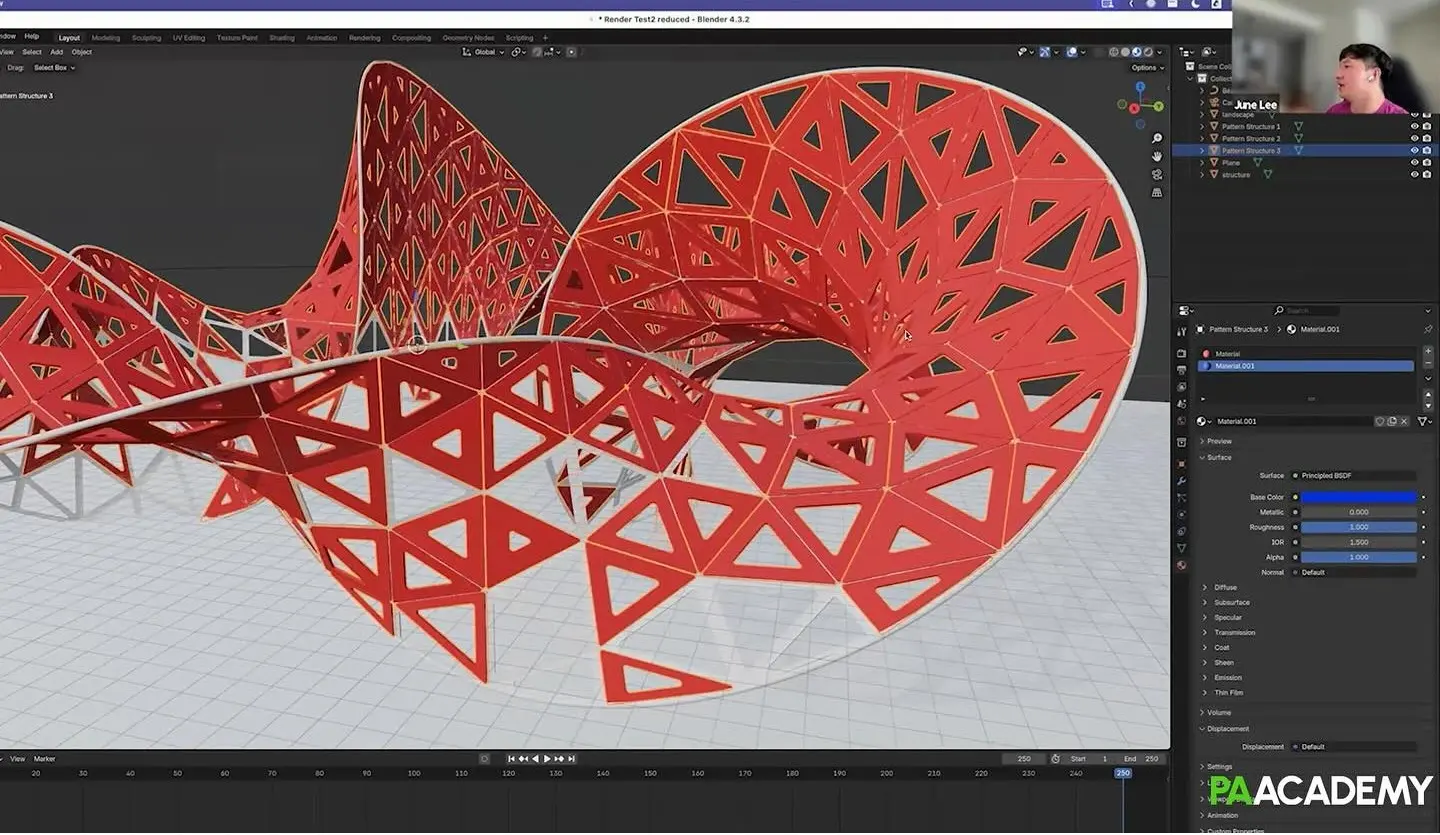Viewport: 1440px width, 835px height.
Task: Click the pan hand viewport gizmo
Action: [1157, 156]
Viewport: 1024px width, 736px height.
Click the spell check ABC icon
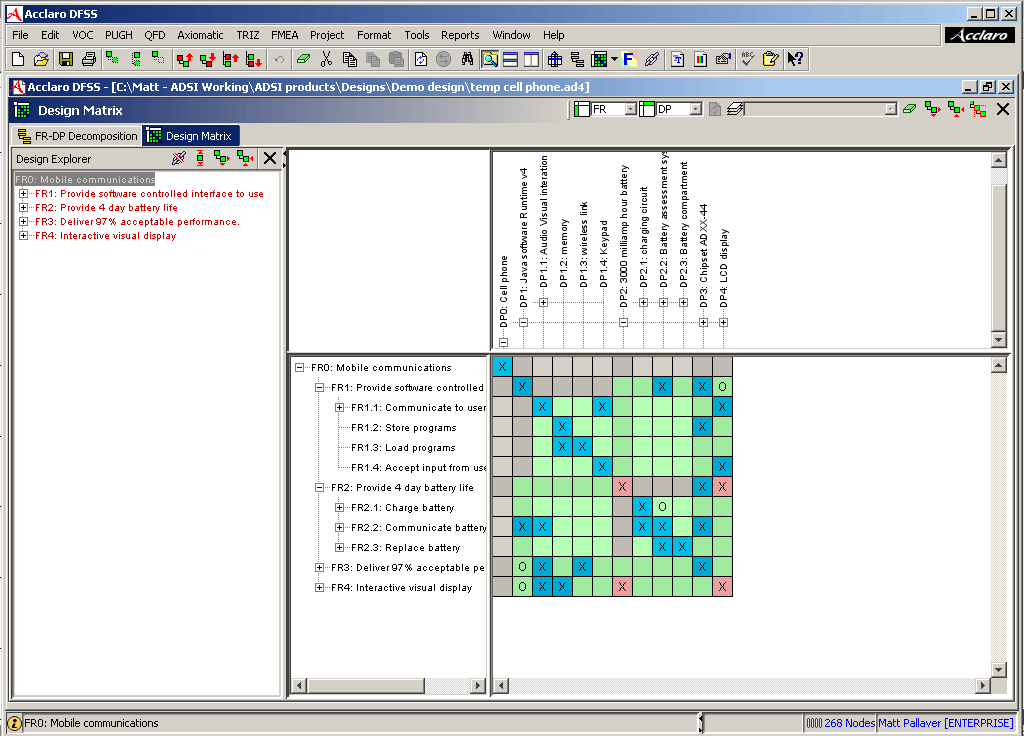747,60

• **TASK REQUIREMENTS**:
Pictures are to be dropped, and the lines from the line with "Viewport: 1024px width, 736px height." through the end of the material above are to be reproduced exactly.

• **ANSWER TO THE PROBLEM**:
Viewport: 1024px width, 736px height.
Click the spell check ABC icon
747,60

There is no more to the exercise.